Community Health Volunteers (CHVs) are an integral part of the healthcare system in Kenya, serving as the first point of contact between communities and formal health systems. These volunteers provide a wide range of Community Health Services, including health education, disease prevention, treatment, and referrals to formal health facilities. Despite the crucial role played by CHVs in improving community health outcomes, the majority of them in Kenya are not remunerated for their services. This position paper discusses the importance of remunerating CHVs in Kenya and the need for the government to take responsibility for ensuring that these volunteers receive fair compensation for their work.
The Role of CHVs in Community Health Services
Community Health Volunteers (CHVs) are trained members of the community who work as a link between the community and formal health facilities. They are responsible for providing basic health services such as health education, disease prevention, and treatment. CHVs play a crucial role in addressing health inequalities by bringing essential health services closer to the people, especially those in rural and underserved areas. CHVs also help to reduce the burden on formal health systems by identifying and treating minor illnesses before they become serious and referring patients to formal health facilities when necessary.
Remuneration of CHVs
The remuneration of CHVs is a critical aspect of ensuring that these volunteers are motivated to continue providing services to their communities.
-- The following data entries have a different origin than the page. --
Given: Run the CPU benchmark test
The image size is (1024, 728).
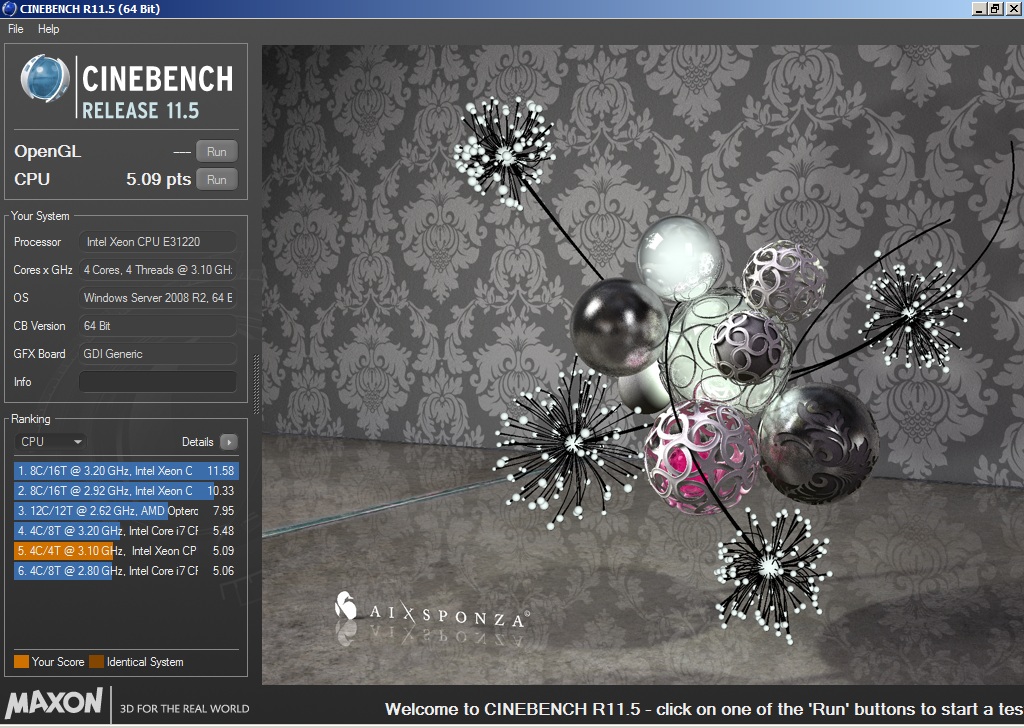Looking at the screenshot, I should point(216,180).
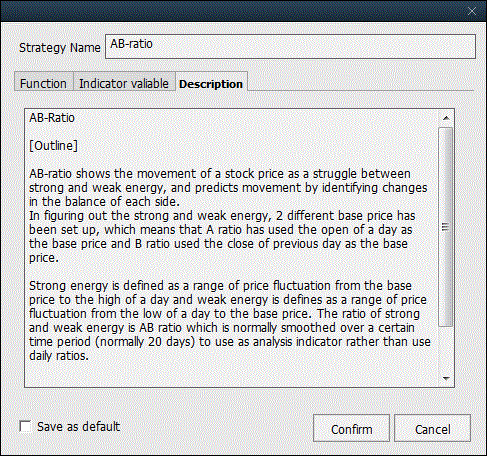Select the Description tab
This screenshot has width=487, height=456.
click(211, 84)
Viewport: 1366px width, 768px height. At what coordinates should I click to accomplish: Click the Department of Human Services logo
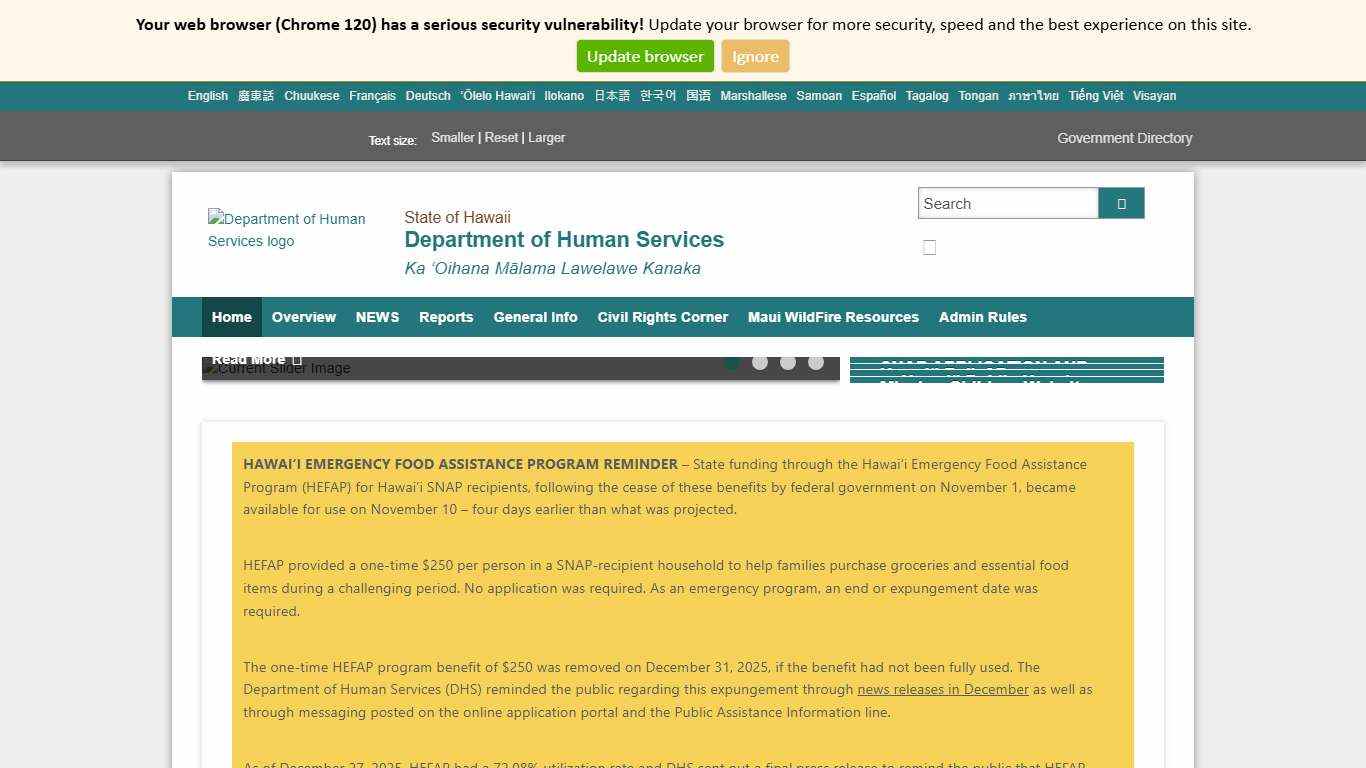(x=289, y=230)
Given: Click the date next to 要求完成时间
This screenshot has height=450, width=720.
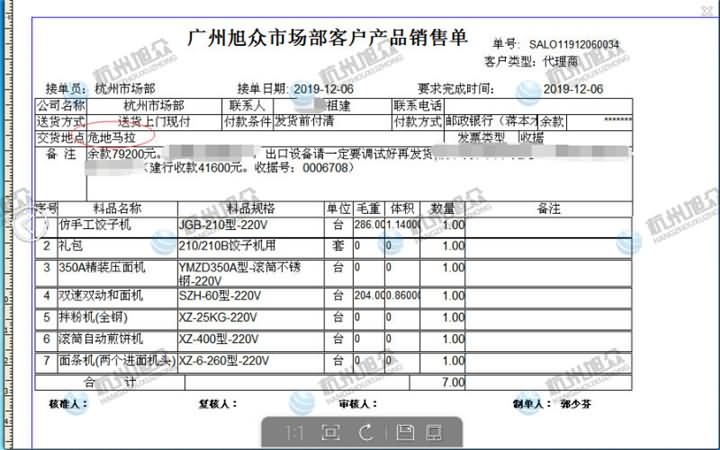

Despite their crucial role, CHVs in Kenya are not remunerated, with more than 80% of them working on a voluntary basis. This situation has led to high rates of turnover and burnout among CHVs, as they struggle to balance their volunteer work with other income-generating activities. Furthermore, the majority of CHVs are women, and the lack of remuneration places a disproportionate burden on them, especially those with caregiving responsibilities.
Remunerating CHVs can have several benefits for both the volunteers and the communities they serve. First, it can help to reduce turnover and burnout among CHVs, as they will have an incentive to continue providing services to their communities. This, in turn, can help to improve the quality of healthcare services provided to the community. Second, remuneration can help to attract more volunteers, especially among men, who may be more likely to volunteer if they know that they will be compensated for their work. Finally, and most importantly remunerating CHVs can help to reduce the burden on formal health systems by providing an effective and efficient way of delivering basic health services to communities.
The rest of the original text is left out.